## Task list
A. In the Spotify royalties page, why does the commenter "Suck One." say that mance graves jr should be compensated fairly? Answer in one to three sentences.
B. According to the Spotify royalties page, to what audience did Sean Parker make his remarks?
C. Extend the Spotify royalties page, beginning after its final sentence.

## Excerpted passage
....

Spotify Says Artists Aren’t Getting Paid. And There’s a War Brewing Because Of It

This started before Sean Parker was in diapers, but it has everything to do with the future of Spotify and its ‘music OS’ ambitions.

And now, Spotify is saying something about it, and admitting that a serious problem exists.

This is what Parker, a major Spotify visionary and investor just told a SXSW audience.

37 Responses

  1. mance graves jr

    i don’t even have a license, and even though Cdbaby distributed my amateur cds to cyberhell, the spotify, rhapsody, and itunes streams that show up on my account sheet sometimes don’t even amount to a penny.

  2. Tone

    Maybe it’s because nobody is listening to your music?

      • tone

        industry welp? lol…

        i’m curious to know how many streams this guy is getting that results in no pennies

        • Suck One.

          Of course he may not be the biggest artist in the world, but he’s an artist nonetheless, and should be compensated fairly for the time and effort he’s invested in honing his craft. Constructive criticism would be much more effective in this scenario – degrading his efforts is a tasteless attempt at humor and quite callow on your part.

          Also, do us all a favor and do a little research before you drill people on things you clearly know very little about.

          Have a good one

          • Tone

            Sorry if I hurt your feelings but read my comment again. I simply asked a question, never said that artists don’t deserve to be compensated fairly. C’mon.

            As for the article, I read that back in 2010. I wonder if she would earn the same amount today? I’ve read that Spotify is paying more now. Not sure if that’s true though.

....

## Data listing
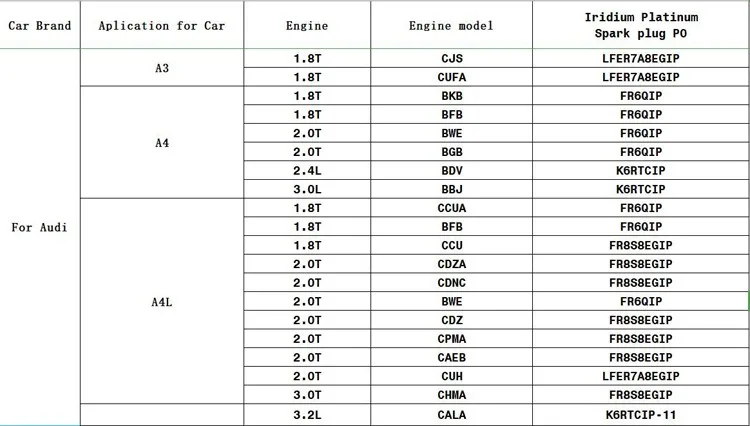Click the A4 application cell
The width and height of the screenshot is (750, 426).
[x=162, y=142]
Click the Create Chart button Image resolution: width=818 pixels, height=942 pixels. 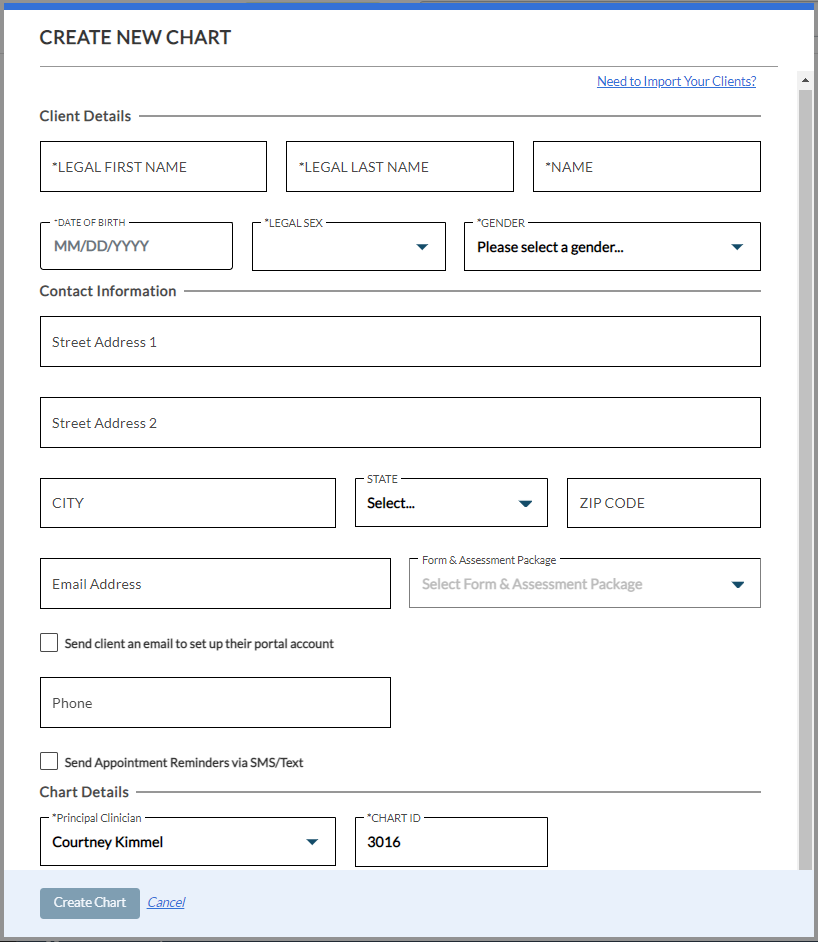pyautogui.click(x=90, y=903)
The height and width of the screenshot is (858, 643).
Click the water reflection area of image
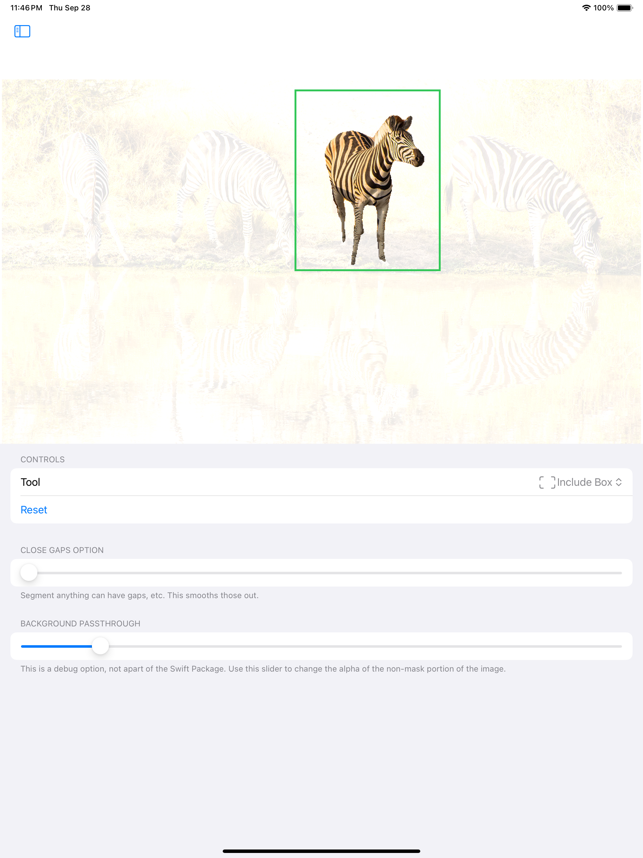[321, 356]
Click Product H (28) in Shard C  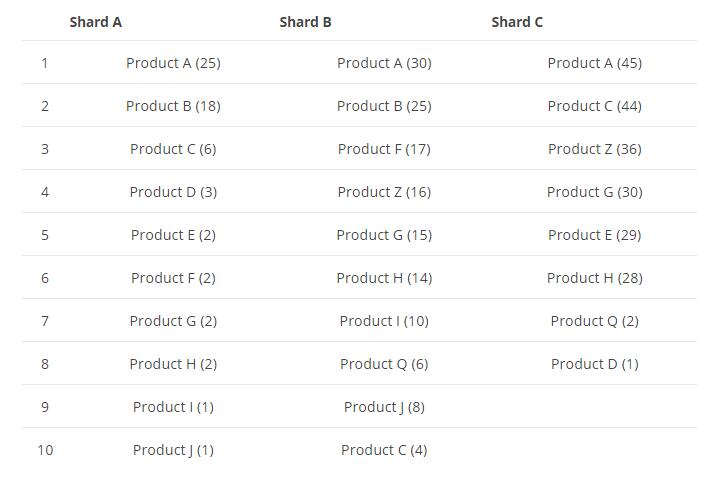pos(594,278)
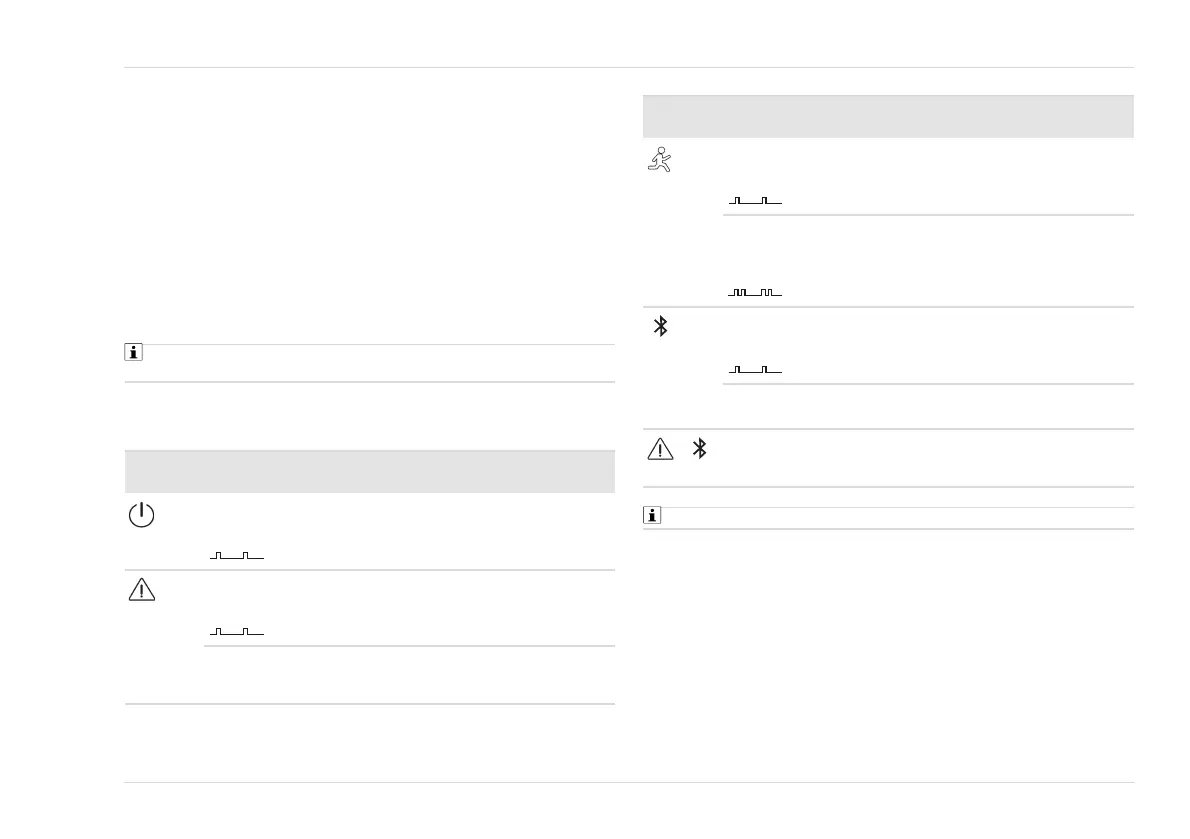The width and height of the screenshot is (1190, 839).
Task: Click the info icon below the Bluetooth table
Action: (652, 517)
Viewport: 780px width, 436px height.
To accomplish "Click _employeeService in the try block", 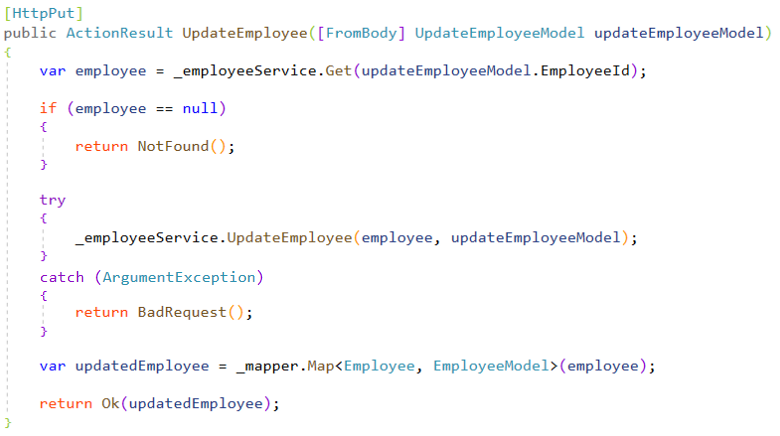I will click(x=147, y=238).
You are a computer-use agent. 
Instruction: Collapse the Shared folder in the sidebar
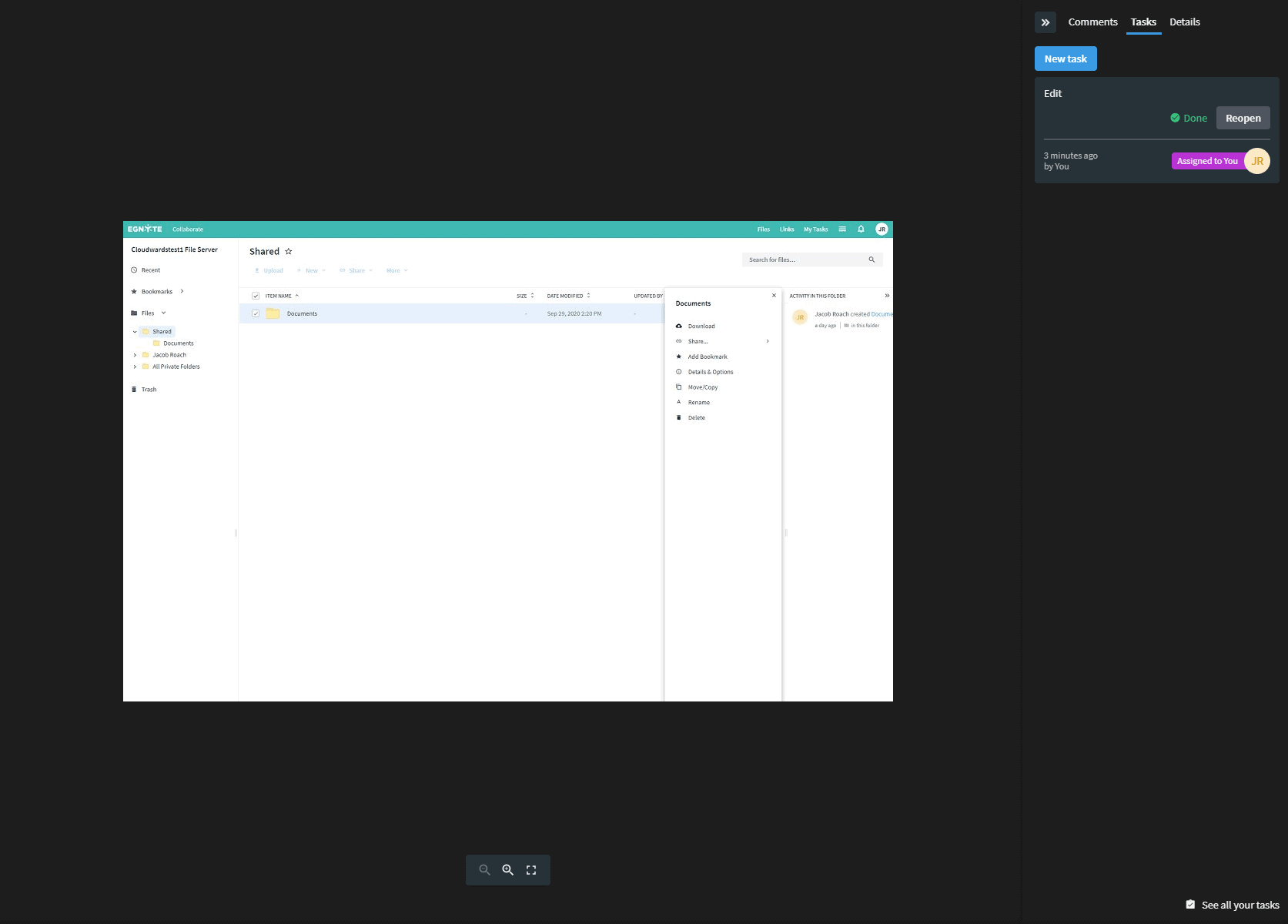point(135,331)
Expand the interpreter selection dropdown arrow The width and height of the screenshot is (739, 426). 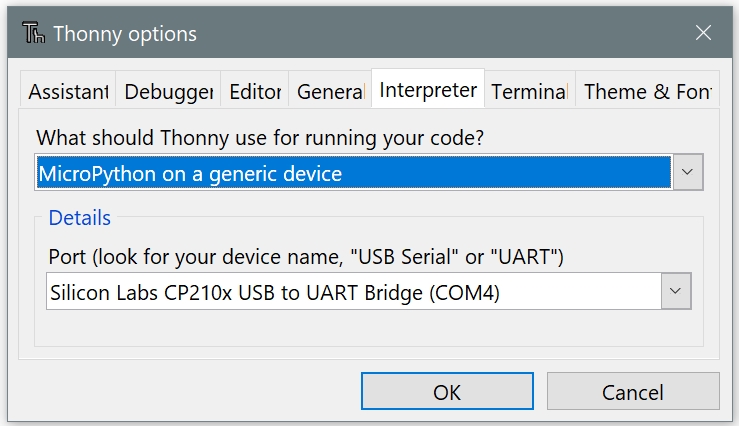pyautogui.click(x=688, y=172)
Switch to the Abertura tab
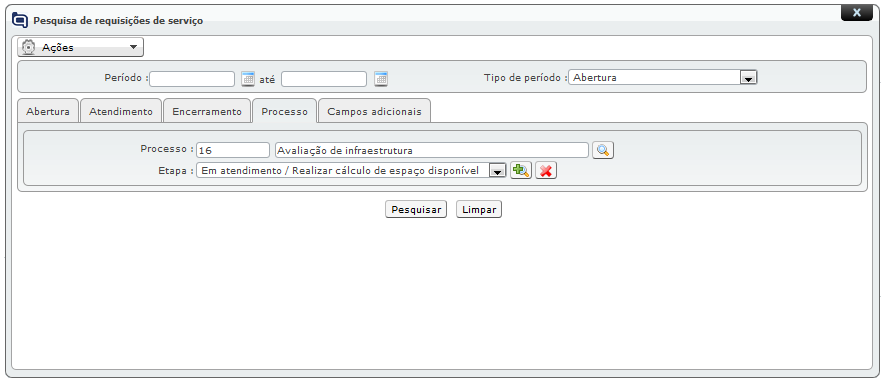This screenshot has height=383, width=885. pyautogui.click(x=48, y=112)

....

## Responses in order
A. The commenter says that although he may not be the biggest artist in the world, he is an artist nonetheless. He should therefore be paid fairly for the time and effort he has invested in honing his craft.

B. He made them to a SXSW audience.

C.
  3. Logisticalstyles

    I’ve distributed some songs through Tunecore and after 2766 streams on spotify I earned 2.85.

    • Tone

      Ouch. It seems like it should be more. But HOW much more? I mean, 2k streams is not equal to 2k downloads. I think we all agree that streams are worth less than physical and download. I suppose the key question is: how much less? Also, should artists get paid full for partial streams? Now I’m curious about how this all works.

    • Disrtibutor

      That is accurate. you earn roughly 1 dollar per 1000 streams.

      Here is what has happened so far. When spotify launched the only people subscribing where early adopters these listen to a lot of music. thus the lo per stream rate. However as more normal users start to pay the perstream paymetn is rising because these users do not listen as much. they just enjoy the convenience of it. Things will get better in the coming years.

      • Glacial Concepts

        The per stream rate cannot rise above a penny. This will always be the case when dividing the revenue by a number of streams that is larger than a factor of ten of that revenue.

      • Spotified

        If I buy a single on iTunes and the seller gets 70 cents, then I’d have to listen 700 times in this calculus for the same revenue. That’s not taking into account the value of having the $ up front but it’s also, on the other hand, not figuring all the people who wouldn’t buy the single anyway, but would listen on Spotify.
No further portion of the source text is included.